Rivera lamentó que el Departamento de Educación no aceptara llegar a un acuerdo con él para que las charlas se dieran en todas las escuelas.
El alcalde dijo que otro problema que está enfrentando es el de los edificios abandonados. Los techos de esas estructuras se llenan de agua y se convierten en el criadero perfecto para los mosquitos.
“En algunos casos hemos entrado (a los edificios). Si no conseguimos a los dueños, entramos y después pedimos permiso”, indicó el alcalde, quien reveló que él ha ordenado el desagüe de algunos techos, pese a que se supone que ellos no pueden entrar a las propiedades privadas. “Si espero conseguir a los dueños, se me hace tarde…”, comentó.
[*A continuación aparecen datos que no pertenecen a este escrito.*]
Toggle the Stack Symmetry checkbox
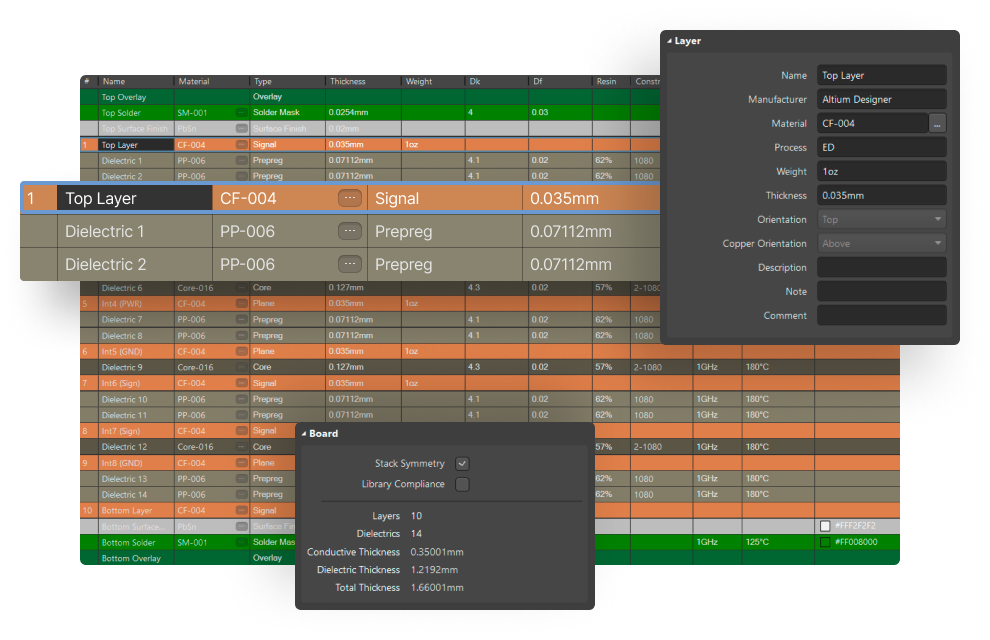Viewport: 990px width, 640px height. (462, 464)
Bayamón está utilizado brigadas de limpieza para acabar con los focos de infección. También están utilizando un método de comunicación “viejito”, pero efectivo: el de los vehículos con altoparlantes, para aconsejarle a la ciudadanía que se tiene que cuidar.
El Municipio también está difundiendo por radio una cuña que ahora mismo es la más completa en cuanto a consejos específicos se refiere.
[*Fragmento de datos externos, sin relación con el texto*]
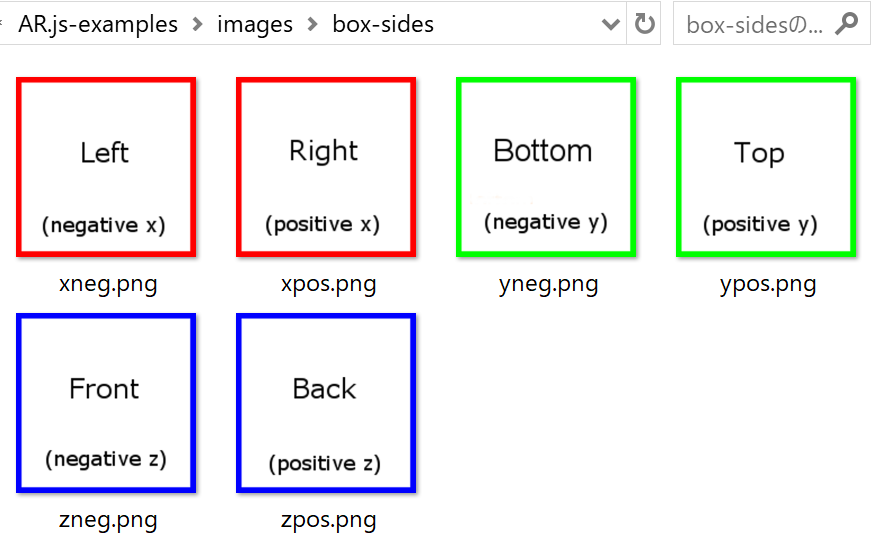The image size is (877, 548).
Task: Select the Right (positive x) thumbnail
Action: pyautogui.click(x=326, y=167)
Mucha gente está desesperada pidiendo que los gobiernos municipales asperjen en sus barrios, pero esa no es la solución al problema, ni tampoco se puede hacer seguido.
La asperjación solo mata el mosquito adulto, “al que está volando por el área”, no a las larvas, y las regulaciones de la Agencia federal de Protección Ambiental (EPA) dictan que hay que esperar entre 20 y 30 días entre el uso del insecticida en un mismo sitio, precisó Rivera.
Utilizado indiscriminadamente, los insecticidas pueden hacerle daño a la salud, advirtió una y otra vez.
Bayamón compró el insecticida más caro para ayudar a su gente: el Acualuer 20-20, que no afecta a los asmáticos, ni a otros ciudadanos con problemas respiratorios. El Acualuer también tiene un agradable olor a cítricos.
Bayamón está insistiendo, por otra parte, en que se le coloque una malla antimosquitos a todas las bocas de los pozos sépticos, lo que no se escucha en muchos municipios.
Los mosquitos que causan el chikungunya ya no son tan pulcros como solían ser. Ahora se desarrollan en aguas sucias; de ahí la necesidad de proteger esos pozos.
El director de Salud y el alcalde hicieron otro llamado: los que tienen el virus deben usar mosquiteros si no tienen otra forma de aislarse de los vectores.
Santiago -a quien le gusta hacer sondeos y cerciorarse por sí mismo de las realidades cotidianas- dijo que él visitó 20 mueblerías del área metropolitana y lamentablemente novio camas con pilares.
Los pilares, en tiempos de nuestros abuelos, servían para que el mosquitero descansara sobre la cama, así que ahora hay que inventárselas para sujetarlo.
Cabe señalar que Salud emitió esta semana una nueva orden administrativa que permitirá que las estadísticas del chikungunya sean más certeras. Ya ni los proveedores de salud ni los hospitales tendrán que enviarles al Departamento todas las pruebas de sangre de sus pacientes para ser procesadas.